England captain Joe Root chose to keep his likely playing 11 under wraps and was guarded on his intentions if he wins the toss when he spoke Monday for the last time before the first Ashes cricket test against Australia.
Root addressed media before news broke that the fifth test of the series will now not go ahead in Perth because of concern over quarantine requirements.
Australian captain Pat Cummins took the bold step on Sunday of confirming his match lineup, three days before the series begins at Brisbane’s Gabba ground.
Cummins revealed that Travis Head had edged Usman Khawaja for the final place in Australia’s top order and that veteran paceman Mitchell Starc will play ahead of Jhye Richardson.
— England Cricket (@englandcricket) December 6, 2021
Root skirted issues around the makeup of his batting and bowling lineups. He chose not to discuss whether Haseeb Hameed might retain his place in England’s top three or whether Jonny Bairstow or Ollie Pope might bat at No. 6. Nor did he address the question of whether veteran quicks James Anderson and Stuart Broad both might play.

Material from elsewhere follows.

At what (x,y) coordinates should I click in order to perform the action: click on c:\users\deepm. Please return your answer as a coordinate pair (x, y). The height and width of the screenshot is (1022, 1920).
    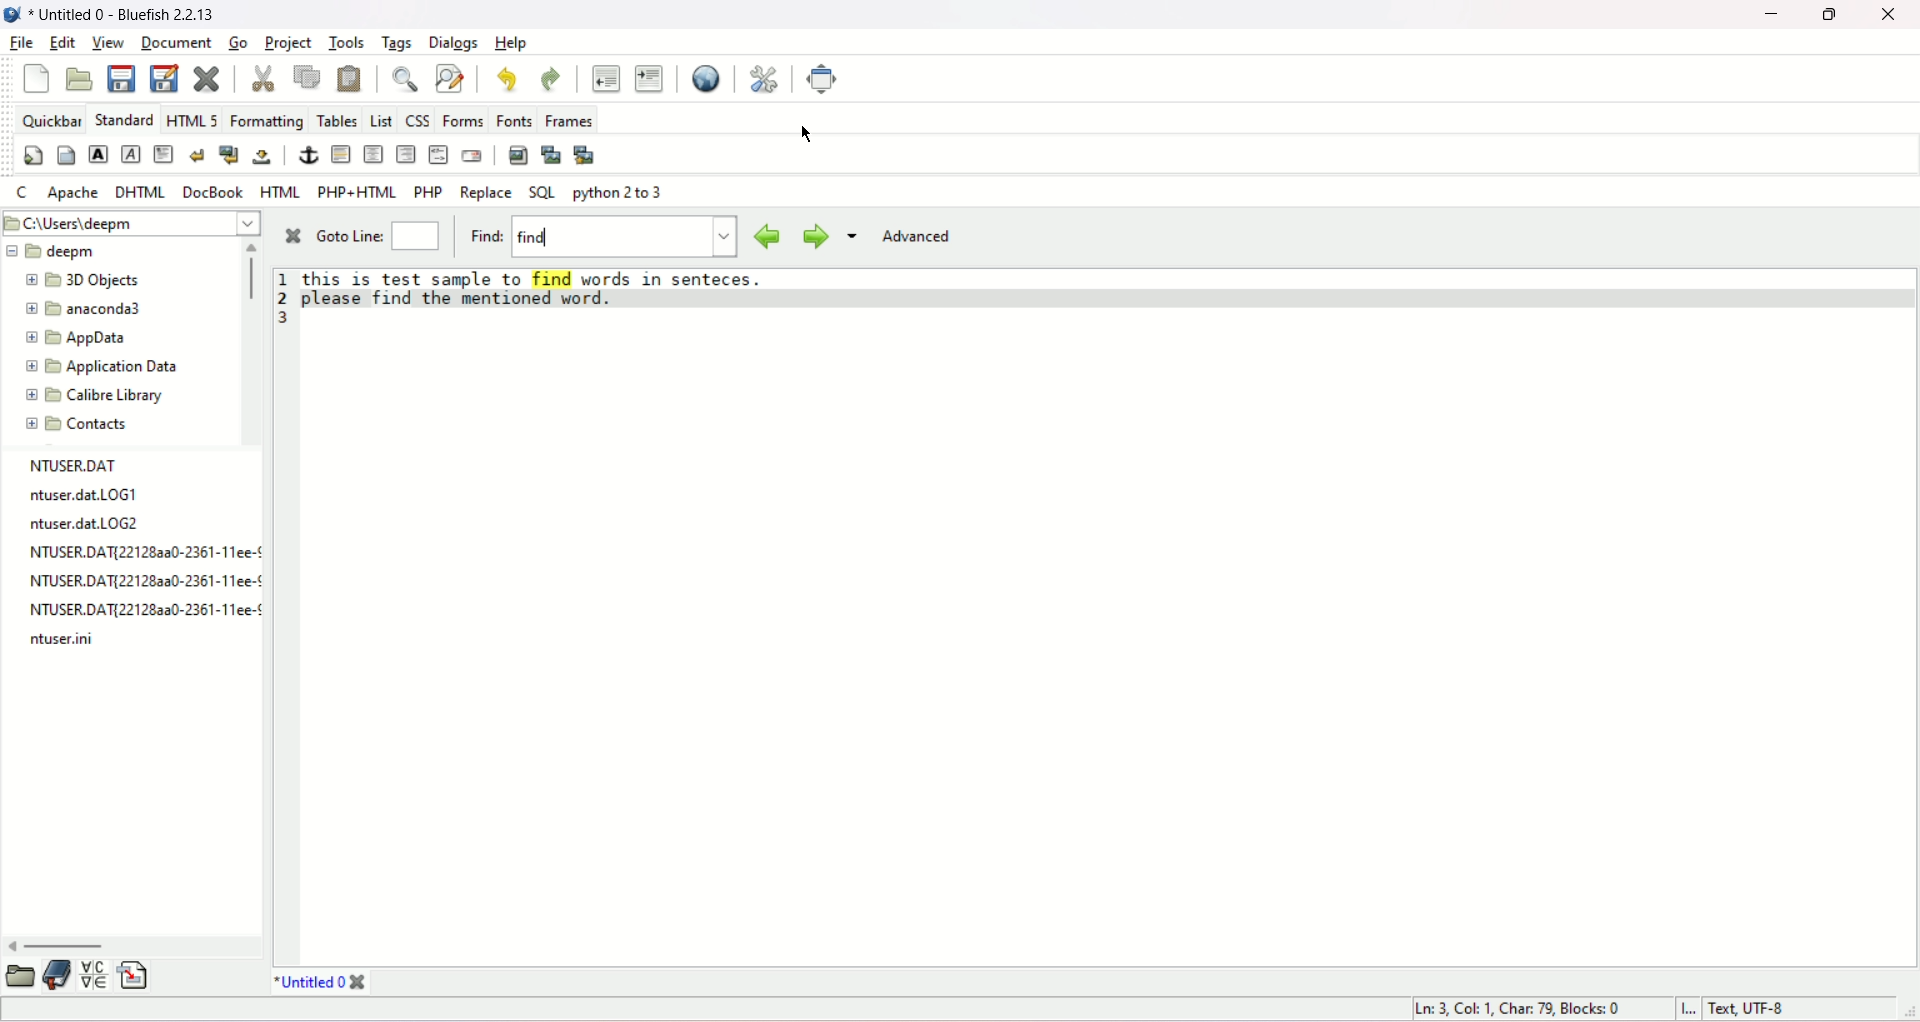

Root denied he was indulging in “mind games” in delaying his team announcement in the face of Australia’s clarity.
“I’m not into mind games,” Root said. “I’m just not in a position right now to name our team.
“The fact they’ve named their 11 doesn’t really concern me or change anything from our perspective. We’ll conduct our business how we want to and let you know when we’re ready.”
Root said he had not yet seen the Gabba pitch and couldn’t venture a view on whether he might bowl first if he wins the toss Wednesday. He received the news from an Australian journalist that the pitch looks green, as nothing more than one might expect with a fast bowler as Australia’s captain.
— cricket.com.au (@cricketcomau) December 6, 2021
“Pat’s already put a stamp on things as a fast bowler and captain of Australia,” Root said.
“We’ll have a look and if it’s green, let’s see how it looks again tomorrow and on the morning of the game. I’ve not got any clear idea of what I want to do at the toss as yet. We’ll leave that as late as possible.”
Root was more effusive on the form and fitness of Stokes, who serves as a talisman for the England team and will likely play after a limited buildup. Stokes took 2-31 and scored an unbeaten 42 in a match against the England Lions which was his first significant outing since July.
“I think more than anything it will really be good to see Ben back involved in the frame of things,” Root said.
“I think there will be an element of managing expectations and you’ve got to trust his experience. You always know that when he gets into that game he’ll want to put his mark on it and put his stamp on it.”
Meanwhile, Cricket Australia on Monday confirmed the fifth test no longer will be played in Perth. The governing body said bio-security requirements, which would have required players to quarantine on arrival in Western Australia, were too difficult to overcome.
An alternative venue hasn’t yet been named but Hobart in Tasmania may be the front-runner. Queensland, Victoria and New South Wales states, along with Australian Capital Territory also have expressed interest in hosting the match.
“We are very disappointed that we are unable to stage the fifth men’s Ashes test at Perth Stadium,” Cricket Australia chief executive Nick Hockley said. “We did everything we could in partnership with the WA Government and WA Cricket to make it work under the current border and health arrangements. But unfortunately this was not possible.”
Earlier, the South Australia Cricket Association said the second test will go ahead in Adelaide next week as scheduled, rebuffing a late call from Western Australia to swap the second and fifth tests.
Western Australia officials suggested the England and Australia players could fly directly to Perth from Brisbane after the first test, avoiding quarantine.
South Australian Cricket Association acting chief executive Jodie Newton said any change would be a “logistical nightmare.”